• SHORT PROBLEM: How many lines in the entries below contain the string "will"? Give only the number.

• RECORD SET:
+++

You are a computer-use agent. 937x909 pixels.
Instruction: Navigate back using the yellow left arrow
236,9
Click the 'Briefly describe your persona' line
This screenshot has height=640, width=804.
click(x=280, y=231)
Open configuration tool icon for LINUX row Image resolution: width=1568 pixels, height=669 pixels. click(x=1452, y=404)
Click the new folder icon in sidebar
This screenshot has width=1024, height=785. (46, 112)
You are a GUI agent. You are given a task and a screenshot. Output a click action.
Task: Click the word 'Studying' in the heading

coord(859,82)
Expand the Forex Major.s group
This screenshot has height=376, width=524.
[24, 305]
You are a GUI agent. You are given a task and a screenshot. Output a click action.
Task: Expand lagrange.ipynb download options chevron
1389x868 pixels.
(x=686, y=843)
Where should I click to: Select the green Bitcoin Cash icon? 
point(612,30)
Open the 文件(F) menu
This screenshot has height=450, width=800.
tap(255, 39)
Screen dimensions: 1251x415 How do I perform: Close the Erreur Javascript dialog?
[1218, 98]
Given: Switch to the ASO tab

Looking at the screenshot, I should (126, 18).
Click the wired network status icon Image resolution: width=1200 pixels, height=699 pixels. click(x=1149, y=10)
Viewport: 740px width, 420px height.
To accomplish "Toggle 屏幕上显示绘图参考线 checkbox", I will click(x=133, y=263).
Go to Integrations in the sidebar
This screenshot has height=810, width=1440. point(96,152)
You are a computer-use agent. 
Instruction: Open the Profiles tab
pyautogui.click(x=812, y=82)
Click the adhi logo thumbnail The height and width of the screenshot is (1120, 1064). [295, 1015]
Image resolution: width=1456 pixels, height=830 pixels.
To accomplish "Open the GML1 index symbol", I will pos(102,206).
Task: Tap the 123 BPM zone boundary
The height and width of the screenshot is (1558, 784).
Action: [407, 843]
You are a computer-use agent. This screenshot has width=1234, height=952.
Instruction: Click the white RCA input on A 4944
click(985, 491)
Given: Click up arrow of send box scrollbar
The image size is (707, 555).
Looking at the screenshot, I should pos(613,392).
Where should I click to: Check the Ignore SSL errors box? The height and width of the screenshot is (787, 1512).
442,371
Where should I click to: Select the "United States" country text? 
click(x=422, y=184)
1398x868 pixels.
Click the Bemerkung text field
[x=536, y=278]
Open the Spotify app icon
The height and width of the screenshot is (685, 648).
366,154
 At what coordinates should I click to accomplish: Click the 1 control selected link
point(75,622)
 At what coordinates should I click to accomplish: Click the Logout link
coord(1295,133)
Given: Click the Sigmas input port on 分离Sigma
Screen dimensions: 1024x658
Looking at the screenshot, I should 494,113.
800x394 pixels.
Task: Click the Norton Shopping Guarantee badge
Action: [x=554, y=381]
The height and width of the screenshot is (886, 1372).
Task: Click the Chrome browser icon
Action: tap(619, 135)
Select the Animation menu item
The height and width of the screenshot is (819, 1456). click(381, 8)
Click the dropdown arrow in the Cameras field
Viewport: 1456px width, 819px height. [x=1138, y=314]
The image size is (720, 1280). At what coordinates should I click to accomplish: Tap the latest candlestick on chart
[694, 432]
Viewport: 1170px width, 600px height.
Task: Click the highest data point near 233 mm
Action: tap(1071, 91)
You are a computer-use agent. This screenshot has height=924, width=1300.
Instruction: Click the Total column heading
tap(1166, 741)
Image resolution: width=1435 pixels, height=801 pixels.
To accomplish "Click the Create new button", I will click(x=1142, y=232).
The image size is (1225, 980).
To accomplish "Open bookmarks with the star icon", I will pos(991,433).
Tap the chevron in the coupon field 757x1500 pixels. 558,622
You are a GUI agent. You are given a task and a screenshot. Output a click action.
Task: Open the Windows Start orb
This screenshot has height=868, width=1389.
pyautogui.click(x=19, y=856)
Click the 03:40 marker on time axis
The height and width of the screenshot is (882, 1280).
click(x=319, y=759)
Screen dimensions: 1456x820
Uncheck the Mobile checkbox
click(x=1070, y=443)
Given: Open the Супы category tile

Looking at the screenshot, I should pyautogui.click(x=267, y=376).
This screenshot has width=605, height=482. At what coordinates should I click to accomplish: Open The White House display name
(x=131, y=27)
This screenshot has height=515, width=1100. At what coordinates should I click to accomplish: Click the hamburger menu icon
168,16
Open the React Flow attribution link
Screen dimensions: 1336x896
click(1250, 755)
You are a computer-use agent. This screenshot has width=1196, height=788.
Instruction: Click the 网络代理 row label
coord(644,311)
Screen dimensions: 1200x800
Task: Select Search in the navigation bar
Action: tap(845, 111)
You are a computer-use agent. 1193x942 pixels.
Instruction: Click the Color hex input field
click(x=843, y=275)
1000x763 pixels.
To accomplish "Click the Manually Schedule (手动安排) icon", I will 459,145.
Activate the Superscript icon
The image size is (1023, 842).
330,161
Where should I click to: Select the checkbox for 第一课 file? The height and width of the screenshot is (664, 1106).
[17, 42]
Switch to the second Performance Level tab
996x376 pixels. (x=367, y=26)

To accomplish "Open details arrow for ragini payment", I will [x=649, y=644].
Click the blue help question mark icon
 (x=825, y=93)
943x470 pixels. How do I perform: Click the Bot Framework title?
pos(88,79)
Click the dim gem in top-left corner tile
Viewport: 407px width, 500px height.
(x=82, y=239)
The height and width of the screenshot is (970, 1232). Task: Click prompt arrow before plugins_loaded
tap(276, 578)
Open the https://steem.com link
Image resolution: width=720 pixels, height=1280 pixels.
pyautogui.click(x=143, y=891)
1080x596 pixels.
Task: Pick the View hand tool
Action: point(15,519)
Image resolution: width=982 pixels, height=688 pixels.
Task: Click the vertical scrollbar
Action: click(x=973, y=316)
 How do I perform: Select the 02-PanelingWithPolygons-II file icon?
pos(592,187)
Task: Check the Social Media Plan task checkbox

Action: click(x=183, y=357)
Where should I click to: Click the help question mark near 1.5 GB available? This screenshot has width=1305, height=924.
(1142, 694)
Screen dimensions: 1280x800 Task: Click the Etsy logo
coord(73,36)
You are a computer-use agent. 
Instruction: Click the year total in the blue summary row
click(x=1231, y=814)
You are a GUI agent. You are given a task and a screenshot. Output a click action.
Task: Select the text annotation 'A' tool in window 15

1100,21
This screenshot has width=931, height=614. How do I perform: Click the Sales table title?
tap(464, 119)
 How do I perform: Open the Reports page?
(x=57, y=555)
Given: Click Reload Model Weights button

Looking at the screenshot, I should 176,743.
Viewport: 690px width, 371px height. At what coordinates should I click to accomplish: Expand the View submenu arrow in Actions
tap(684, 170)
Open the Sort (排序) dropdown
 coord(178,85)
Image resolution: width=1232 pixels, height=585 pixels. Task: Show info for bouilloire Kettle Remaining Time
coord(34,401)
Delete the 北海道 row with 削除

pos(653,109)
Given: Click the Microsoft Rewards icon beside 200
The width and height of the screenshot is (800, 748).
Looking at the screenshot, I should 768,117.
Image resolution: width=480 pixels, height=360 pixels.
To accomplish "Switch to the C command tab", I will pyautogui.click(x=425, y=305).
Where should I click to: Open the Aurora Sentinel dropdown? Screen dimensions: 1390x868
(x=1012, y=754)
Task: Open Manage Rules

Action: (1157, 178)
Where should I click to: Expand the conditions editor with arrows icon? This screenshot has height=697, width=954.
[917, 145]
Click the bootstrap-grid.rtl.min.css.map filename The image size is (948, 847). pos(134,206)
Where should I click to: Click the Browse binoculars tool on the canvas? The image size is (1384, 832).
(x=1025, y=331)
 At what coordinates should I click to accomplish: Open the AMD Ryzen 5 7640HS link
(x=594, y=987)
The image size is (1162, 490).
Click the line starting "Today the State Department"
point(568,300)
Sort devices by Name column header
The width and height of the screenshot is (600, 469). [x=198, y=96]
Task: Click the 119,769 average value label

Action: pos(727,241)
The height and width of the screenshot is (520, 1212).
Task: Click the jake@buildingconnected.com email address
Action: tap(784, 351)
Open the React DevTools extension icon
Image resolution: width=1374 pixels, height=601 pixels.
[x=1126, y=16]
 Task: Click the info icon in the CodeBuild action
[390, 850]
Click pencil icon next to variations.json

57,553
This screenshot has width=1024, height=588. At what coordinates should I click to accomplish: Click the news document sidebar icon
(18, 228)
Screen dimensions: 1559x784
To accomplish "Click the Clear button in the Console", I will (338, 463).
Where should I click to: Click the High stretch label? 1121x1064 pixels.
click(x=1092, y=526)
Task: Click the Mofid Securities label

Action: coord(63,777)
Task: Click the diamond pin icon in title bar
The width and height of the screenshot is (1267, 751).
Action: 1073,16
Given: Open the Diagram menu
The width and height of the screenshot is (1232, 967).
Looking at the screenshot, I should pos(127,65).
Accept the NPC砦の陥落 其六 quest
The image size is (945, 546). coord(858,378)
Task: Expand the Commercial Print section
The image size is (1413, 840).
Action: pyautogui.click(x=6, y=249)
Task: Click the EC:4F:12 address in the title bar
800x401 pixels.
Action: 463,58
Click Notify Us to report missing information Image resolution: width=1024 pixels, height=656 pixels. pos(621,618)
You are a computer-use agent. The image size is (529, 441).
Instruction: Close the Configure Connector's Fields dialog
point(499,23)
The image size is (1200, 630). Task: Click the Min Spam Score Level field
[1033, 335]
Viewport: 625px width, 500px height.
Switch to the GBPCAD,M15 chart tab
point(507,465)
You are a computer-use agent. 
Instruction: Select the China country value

+++

• RESULT OF THE TASK: 8